1. Our previous report showed that in acute cholestasis, the subsensitivity to morphine inhibitory effect on electrical-stimulated contractions develops significantly faster in guinea-pig ileum (GPI) and in mouse vas deferens (MVD) (45.2 and 29.9 times, respectively) compared with non-cholestatic subjects. 2. The possible contribution of alpha2-adrenoceptor and nitric oxide (NO) pathways on the development of tolerance was assessed in GPI and MVD of cholestatic subjects. 3. Daily administration of naltrexone (20 mg kg(-1)), yohimbine (5 mg kg(-1)), and Nomega-nitro-l-arginine methyl ester (l-NAME) (3 mg kg(-1)) to cholestatic animals significantly (P-value < 0.05) inhibited the process of subsensitivity in all groups. 4. Consistent with the literature, it was concluded that both the alpha2-adrenergic system and NO have close interaction with the opioid system and may underlie some of the mechanisms involved in the subsensitivity development to opioids in acute cholestatic states.

Mesenteric vascular bed responsiveness in bile duct-ligated rats: roles of opioid and nitric oxide systems.

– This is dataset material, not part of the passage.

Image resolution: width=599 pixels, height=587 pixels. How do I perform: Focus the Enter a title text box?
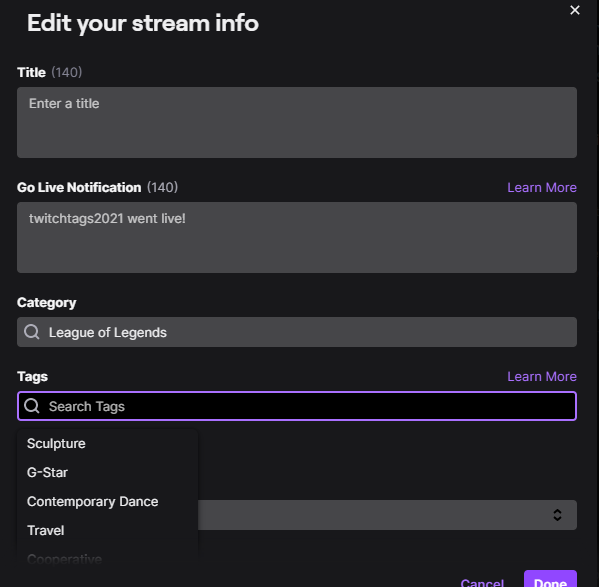pos(297,123)
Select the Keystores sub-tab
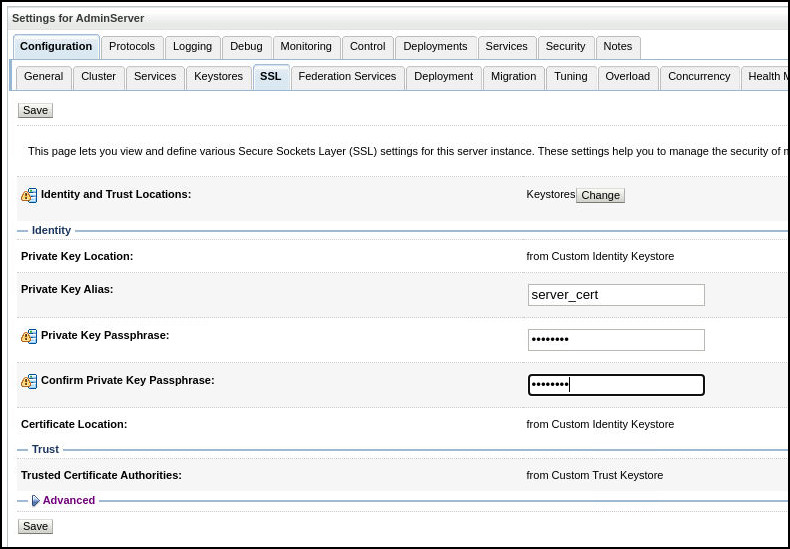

Changes in vascular responsiveness are proposed as the basis for some of the cardiovascular complications in cholestasis. Cholestasis is also associated with accumulation of endogenous opioid peptides and evidence of overproduction of nitric oxide (NO). The possible role of NO or opioid system in cholestasis-induced mesenteric vascular bed responsiveness was investigated. Bile duct-ligated and sham-operated rats were treated for 6 days with either normal saline, naltrexone, an opioid antagonist (20 mg/kg/day) or L-NAME (N(omega)-nitro-L-arginine methyl ester), a nitric oxide synthase inhibitor (3 mg/kg/day). After 7 days, the superior mesenteric artery was cannulated and the mesenteric vascular bed was perfused according to the McGregor method. Baseline perfusion pressure of the mesenteric vascular bed was decreased in bile duct-ligated compared to sham-operated animals. ED(50) of phenylephrine-induced vasoconstriction was increased, but vasoconstriction R(max) was not different in the vascular bed of bile duct-ligated rats and of sham-operated ones. Acetylcholine-induced vasorelaxation was impaired in bile duct-ligated rats (increased ED(50) and decreased vasorelaxation R(max)). Sodium nitroprusside-induced vasorelaxation was not different between bile duct-ligated and sham-operated rats, implying that the smooth muscle components of vasorelaxation were intact. Chronic treatment with L-NAME partially restored both the acetylcholine-induced vasorelaxation and phenylephrine-induced vasoconstriction response in bile duct-ligated rats. Naltrexone treatment also partially restored the acetylcholine-induced vasorelaxation and phenylephrine-induced vasoconstriction in bile duct-ligated rats. There is impaired acetylcholine-induced vasorelaxation in cholestatic rats, probably due to a defect in endothelial function. This study also provided evidence for the involvement of increased opioidergic tone and NO overproduction in cholestasis-induced vascular hyporesponsiveness.